A Bologna il patron Saputo è stato lungimirante, si è affidato alle persone giuste e con tempo e pazienza ha costruito una squadra che adesso ogni anno punta all’Europa, alzando anche un trofeo dopo più di 50 anni.
A Firenze il presidente Rocco Commisso ha dimostrato di avere grande liquidità ma si è pure scontrato contro la burocrazia italiana e per poco non ha abbandonato tutto quando sembrava che stadio e centro sportivo dovessero rimanere soltanto dei sogni nella sua testa.
Infine, Como. Non si può parlare di modello. Il presidente Hartono ha una disponibilità economica fuori da ogni logica ed in ogni sessione di mercato sborsa circa 100 milioni per acquistare giovani dal futuro assicurato. La vera domanda da porsi è: quanto durerà tutto questo?
Le altre compagini con proprietà straniera hanno un futuro tutto da dimostrare e saranno in lotta con il Lecce fino all’ultimo per mantenere la categoria. Parliamo di Genoa, Pisa, Verona e Parma. Nonostante i presidenti non siano italiani ma rappresentanti di holding estere, nessuna di queste formazioni ha regalato ai propri tifosi un mercato sfavillante, con tanti prestiti o giocatori a fine corsa.
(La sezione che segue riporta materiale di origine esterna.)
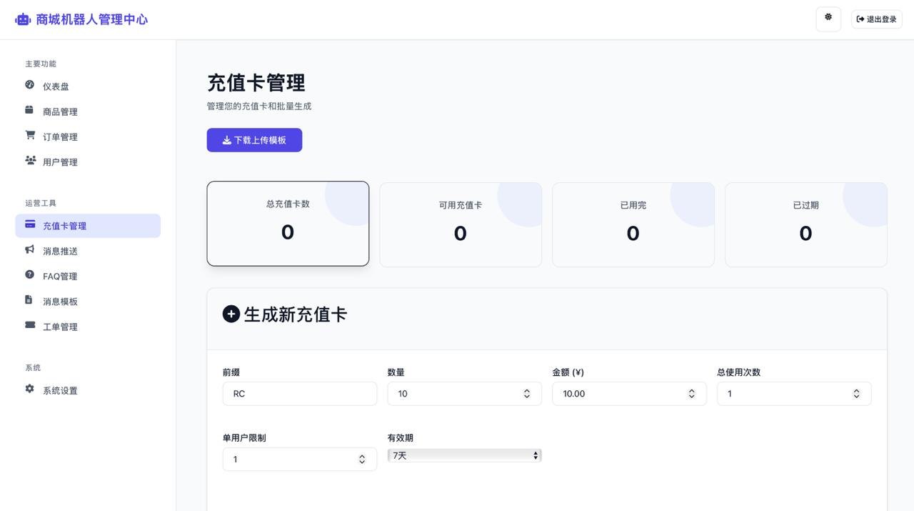914x511 pixels.
Task: Increase 数量 quantity with its stepper arrow
Action: (x=526, y=390)
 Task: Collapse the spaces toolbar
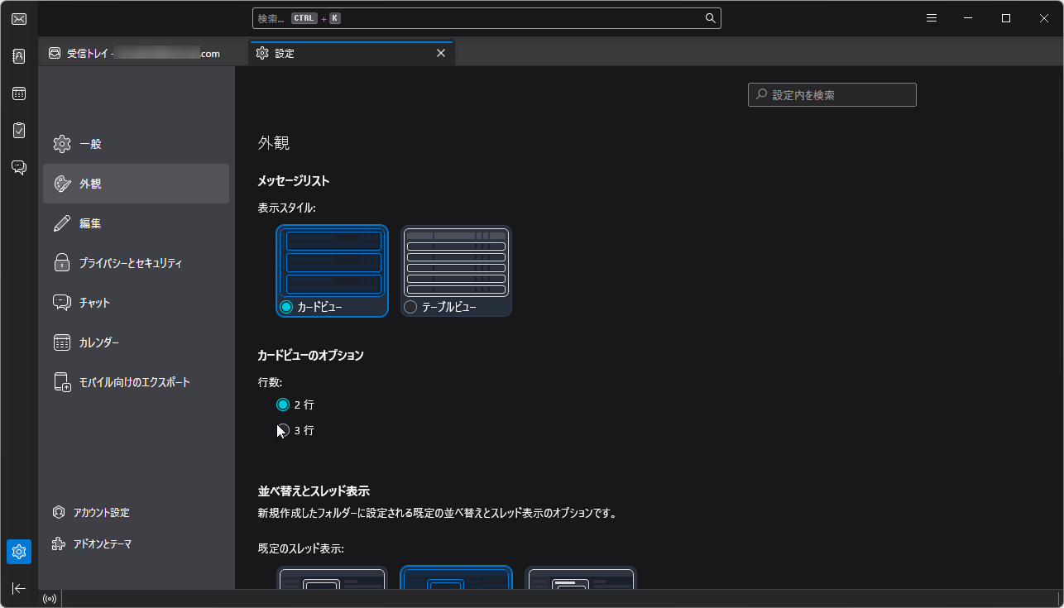coord(18,588)
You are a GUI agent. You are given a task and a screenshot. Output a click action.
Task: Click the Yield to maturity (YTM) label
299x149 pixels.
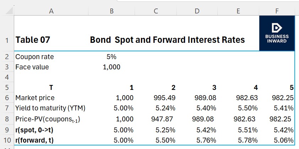pyautogui.click(x=50, y=108)
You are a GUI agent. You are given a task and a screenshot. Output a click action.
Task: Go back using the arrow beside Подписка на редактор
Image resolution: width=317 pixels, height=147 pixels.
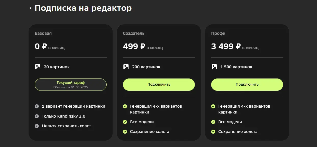tap(30, 8)
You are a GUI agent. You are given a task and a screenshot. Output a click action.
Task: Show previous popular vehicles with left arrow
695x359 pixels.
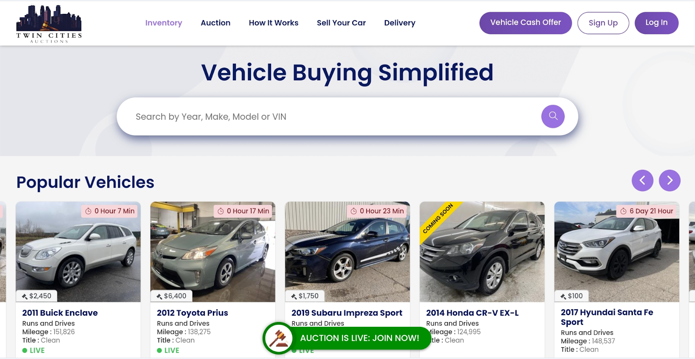642,180
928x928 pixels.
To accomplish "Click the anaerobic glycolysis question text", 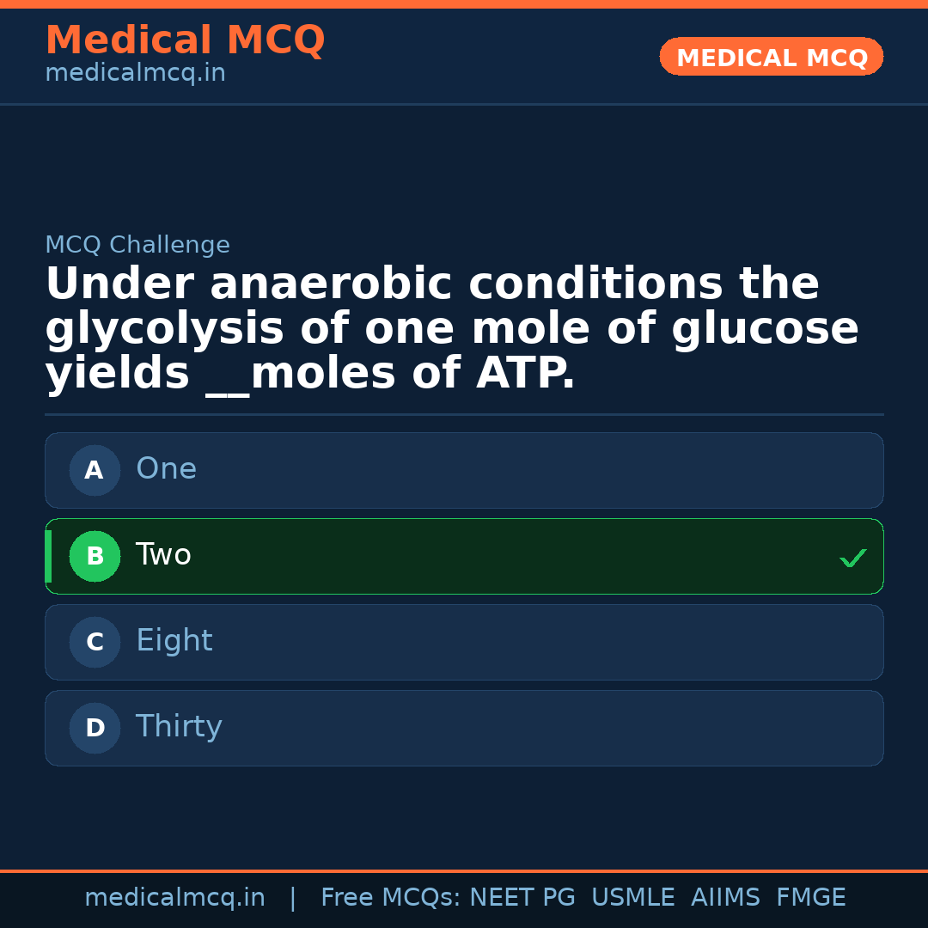I will [x=451, y=329].
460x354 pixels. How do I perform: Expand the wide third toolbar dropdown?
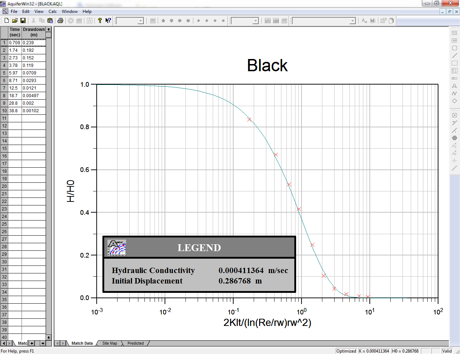point(352,21)
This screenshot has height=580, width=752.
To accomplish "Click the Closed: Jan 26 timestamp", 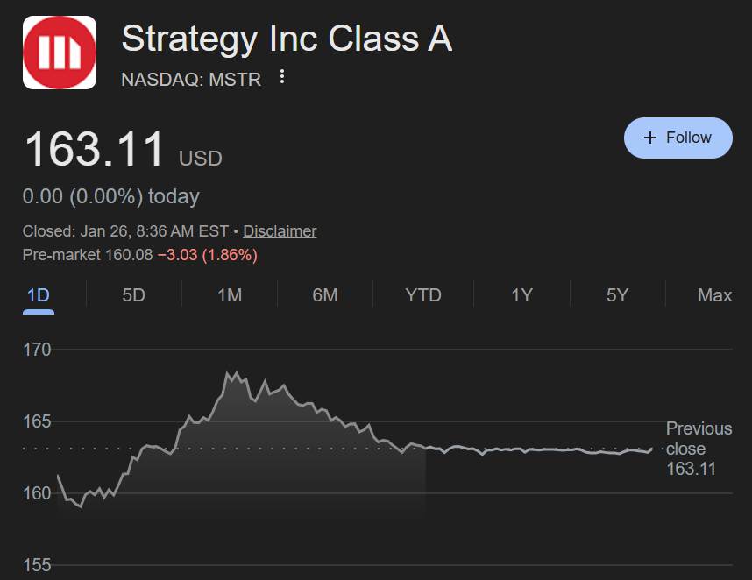I will point(125,231).
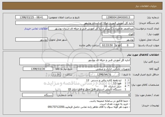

Insomma, ci teniamo il nostro “mercato delle idee” alla ricerca di prospetti giovani e futuribili.
Nelle categorie inferiori
Nelle categorie inferiori la situazione è drammatica e nemmeno le proprietà straniere sono state in grade di invertire la tendenza. Una piazza come Trieste ha vissuto l’onta delle penalizzazioni proprio a casa di proprietari cinesi che non si sono dimostrati all’altezza della storia dell’Alabarda.
Pelligra a Catania ha speso denaro sonante per costruire compagini forti e vincenti ma i risultati non sono mai arrivati ed i rossoblù sono impantanati da tempo immemore nelle sabbie mobili della terza serie.
Infine la Spal. Che adesso non si chiama più Spal. E deve tutto questo a Tacopina, che dopo i danni commessi a Bologna e Catania ha completato l’opera a Ferrara, facendo sparire una società gloriosa che negli ultimi anni aveva anche assaggiato il sapore dolce della Serie A.
Questa analisi vuole dimostrare che straniero non è sinonimo di vincente e che avere una proprietà salentina, tifosa, radicata al territorio dovrebbe rappresentare per tutti un vanto ed una garanzia di impegno. Non di successo. Perchè quello dipende da troppi fattori. Ma di impegno sì.
Il Lecce è un modello. Adesso esiste il modello Lecce. Unico e forse irripetibile. Godiamocelo e siamo orgogliosi di quello che siamo. Da altre parti venderebbero l’anima al diavolo per essere al nostro posto. Il giardino del vicino non è sempre più verde, nemmeno se l’erba è curata da un proprietario estero.